Dans une lettre à ses « chères Sœurs » du 31 décembre 1868 sœur Malvesin parle de ce qui caractérise la communauté des sœurs :

« Voyez-vous d’un coup d’œil, mes chères sœurs, l’aspect d’une association dont chaque membre va puiser la vie en Jésus seul ! l’amour en Jésus seul ! la force en Jésus seul ! les moyens en Jésus seul ! l’intelligence, le discernement, la sagesse en Jésus seul !, l’humilité, le contentement, le renoncement, l’abnégation, l’esprit de sacrifice en Jésus seul. »

« En ». Tout le mystère est dans ce petit mot.

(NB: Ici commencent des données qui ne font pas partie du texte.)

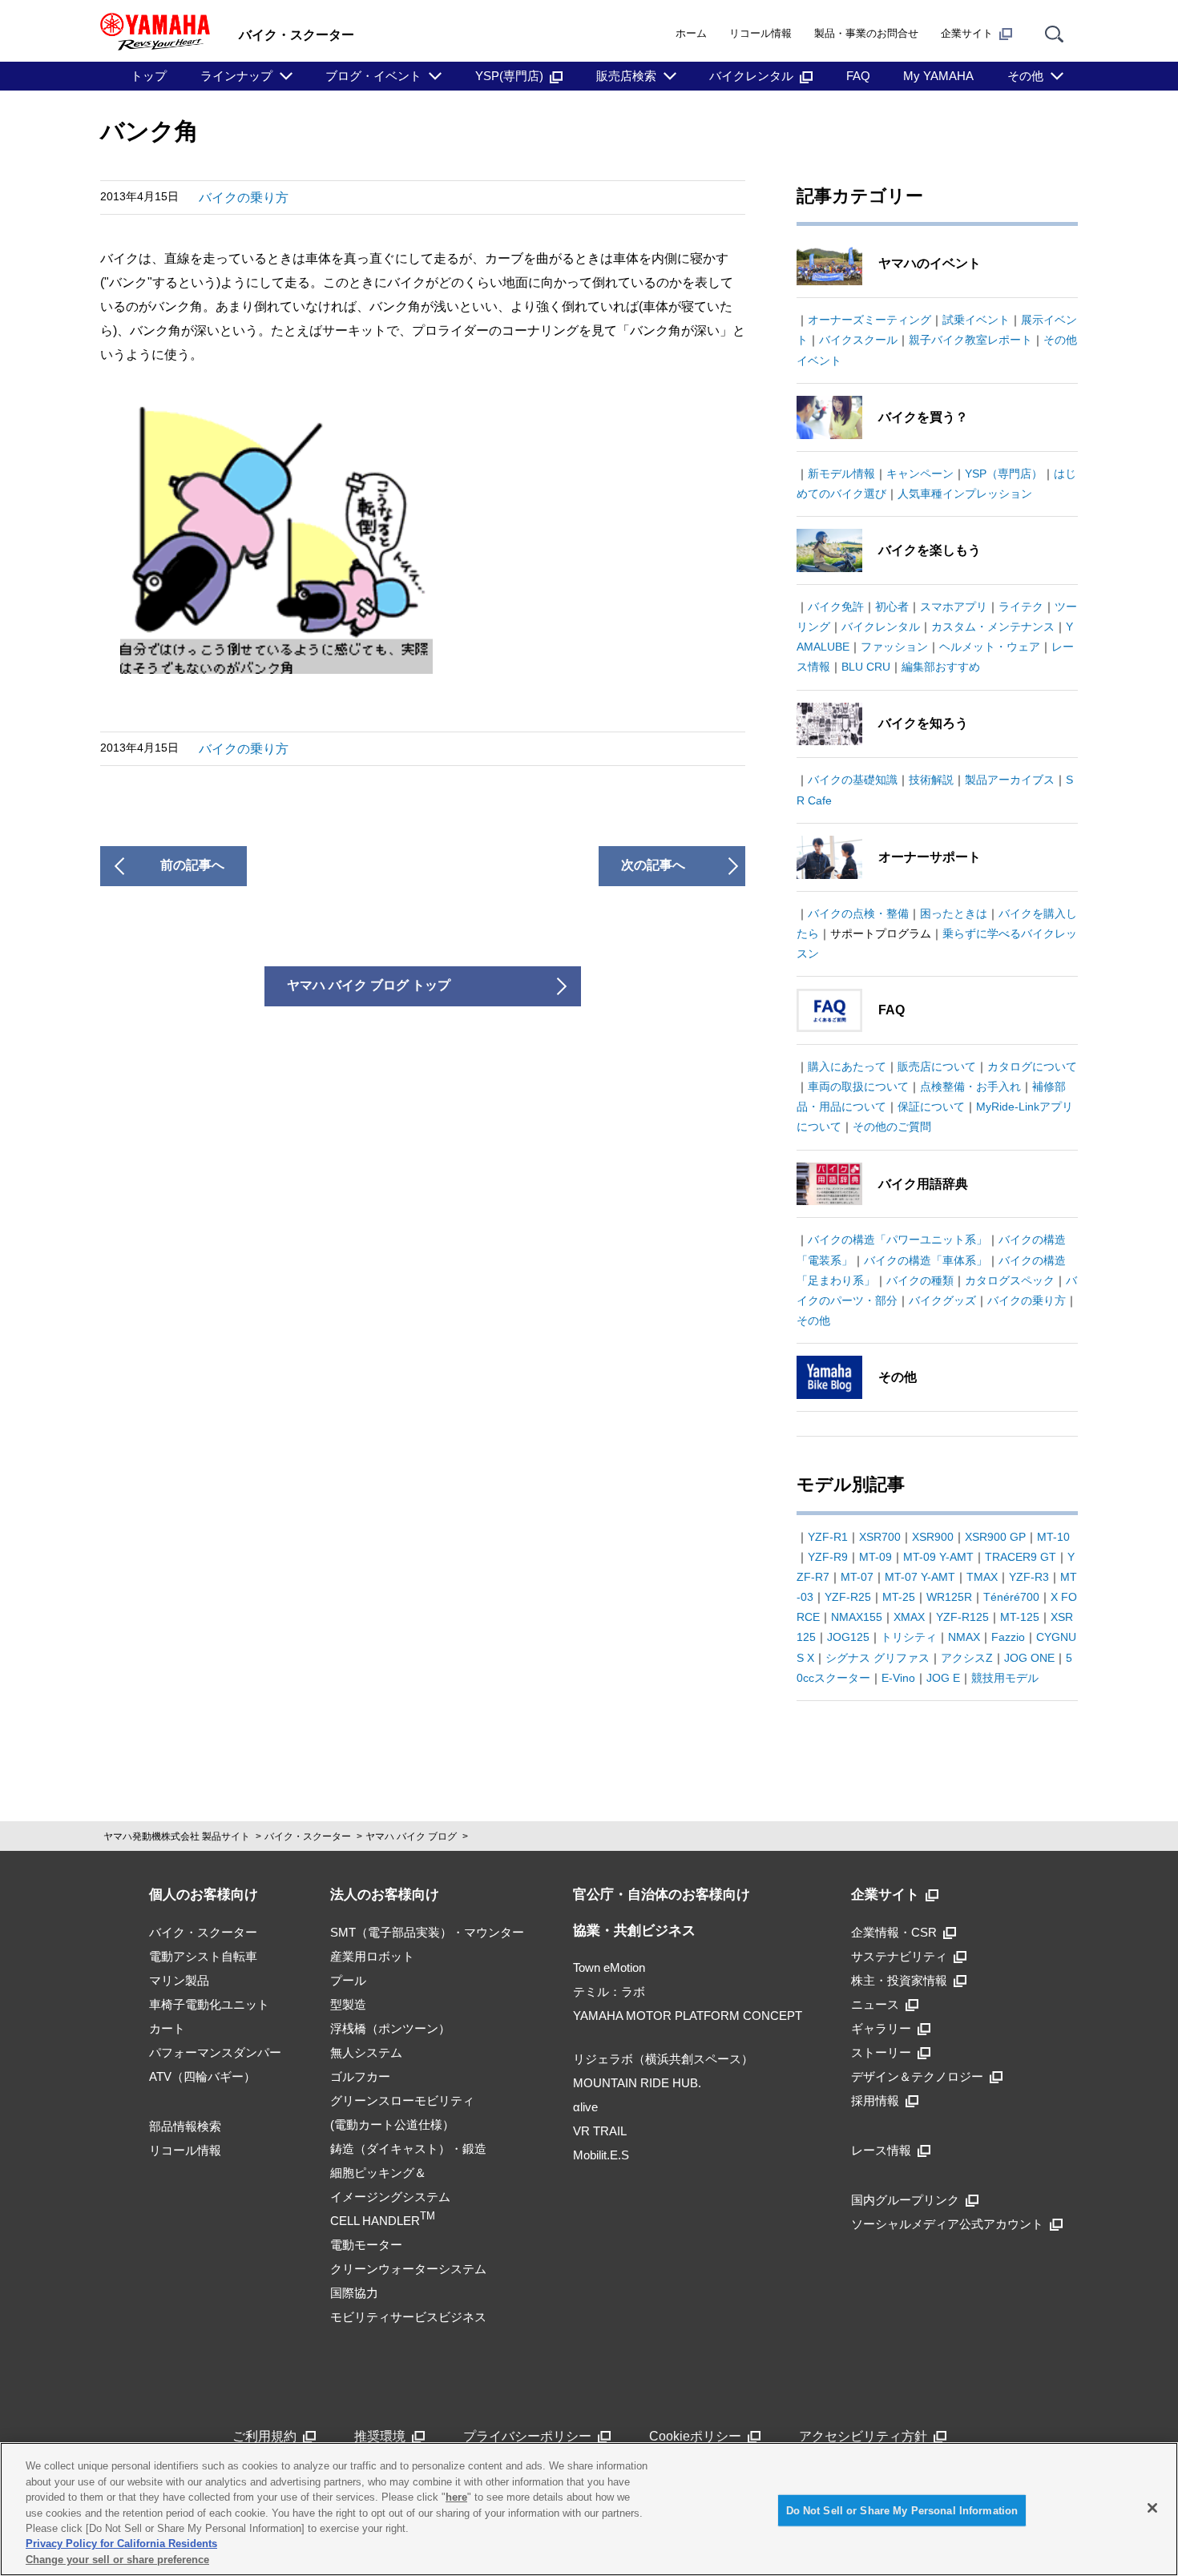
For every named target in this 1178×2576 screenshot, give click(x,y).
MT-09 (875, 1556)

Où ? (Où vivons-nous ? Où agissons-nous ? Où croyons-nous ?) En lui. Dans ce mot la place est donnée aux chrétiens : au sein de ce monde et au-delà de lui. Au-delà de ce monde et – en même temps – au sein de lui. (Où ailleurs d’ailleurs ?)

Renoncement et implication. Les deux ensemble résultent d’un événement de libération.

Libération de soi-même. Servir. Joie. Le privilège de servir. Cette libération est au fond de ce que le Nouveau Testament appelle avec un mot grec la diaconie, dont est déduit le mot diaconesses.